**Task instructions:** Restate every line of the records below, requests included, and add -84 to each coordinate value in the answers. Leave the pictures out.

**Records shown:**
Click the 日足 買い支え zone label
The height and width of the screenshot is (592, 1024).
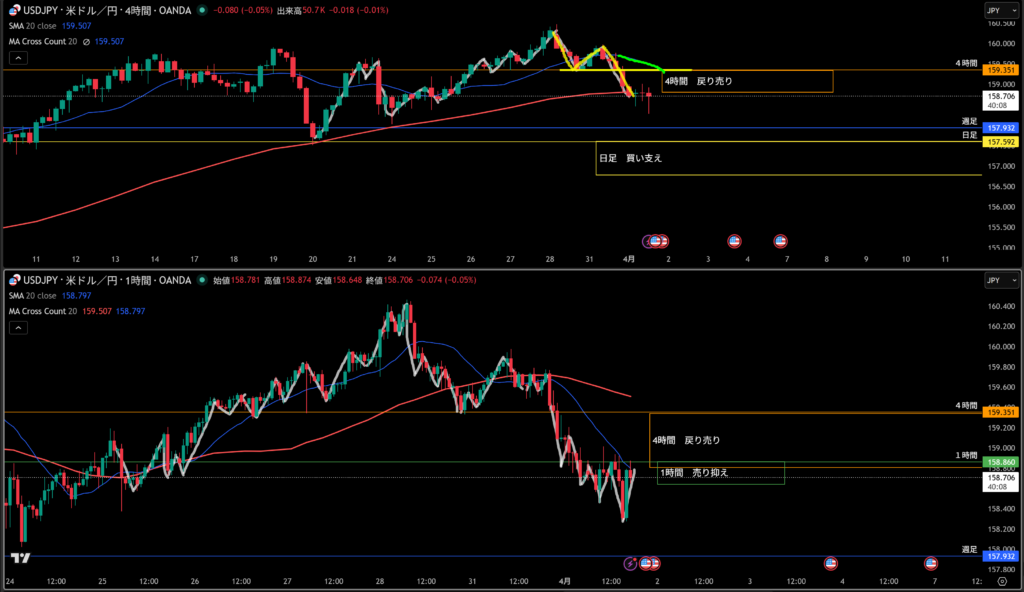click(630, 158)
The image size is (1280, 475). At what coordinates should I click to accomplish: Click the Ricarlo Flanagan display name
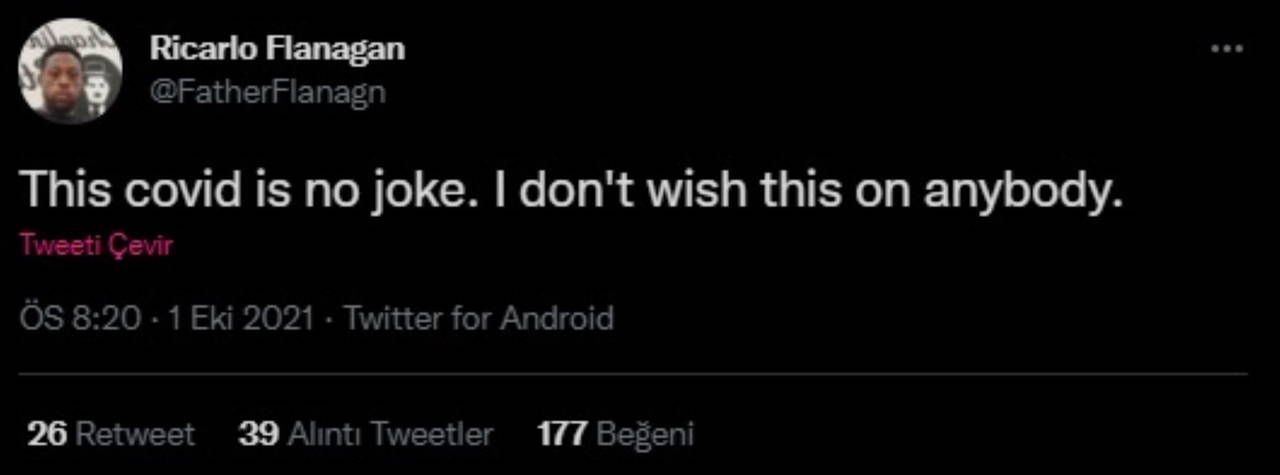(277, 49)
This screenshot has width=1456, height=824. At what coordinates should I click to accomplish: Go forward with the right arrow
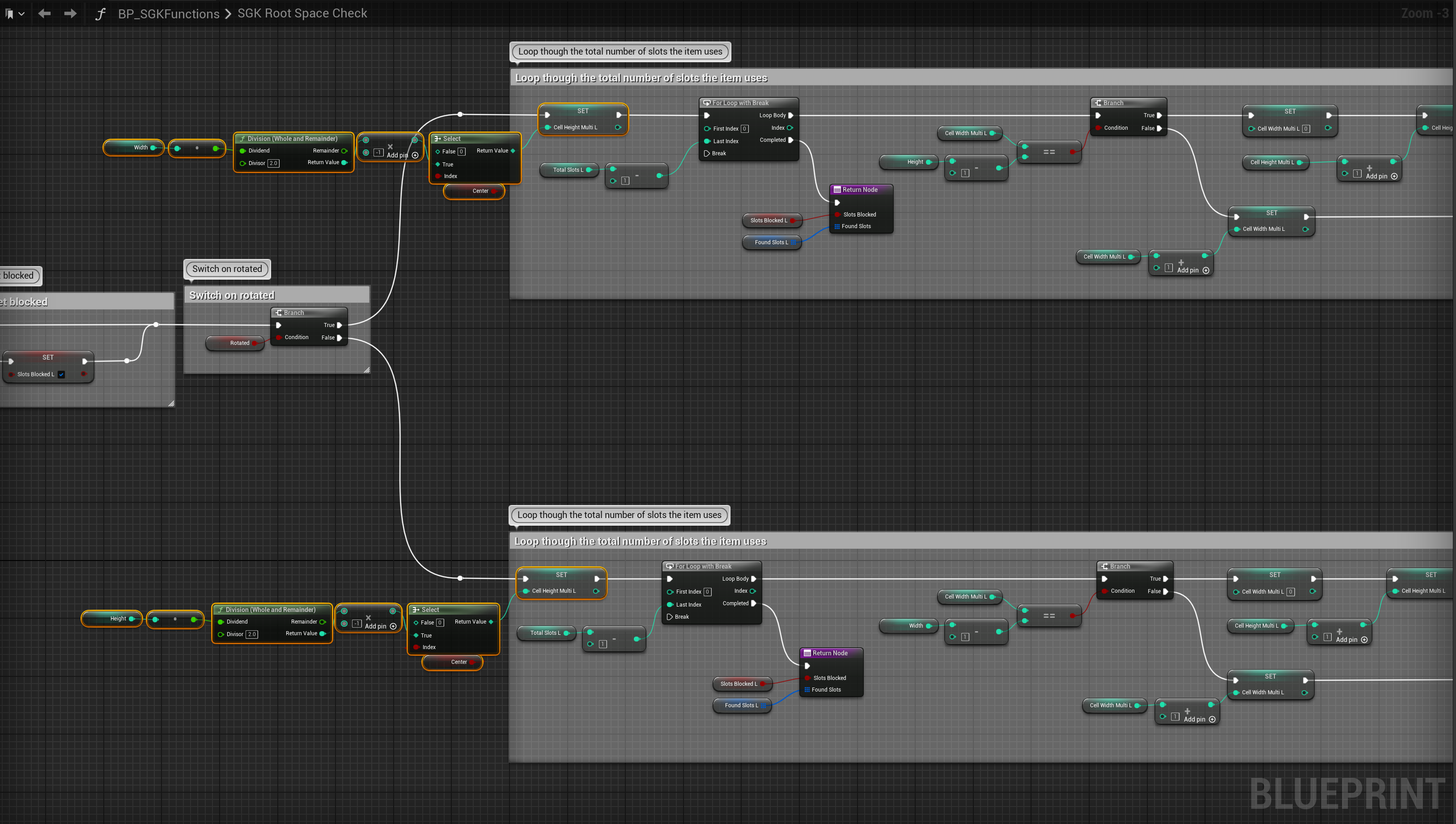[x=70, y=13]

**Written answer:**
Click the 日足 買い支え zone label
The height and width of the screenshot is (592, 1024).
click(546, 74)
The image size is (1280, 475). At what coordinates should I click to accomplish: Click the Ricarlo Flanagan display name
(193, -35)
This screenshot has width=1456, height=824. At what coordinates should I click to accomplish: Go forward with the right arrow
[x=-14, y=-71]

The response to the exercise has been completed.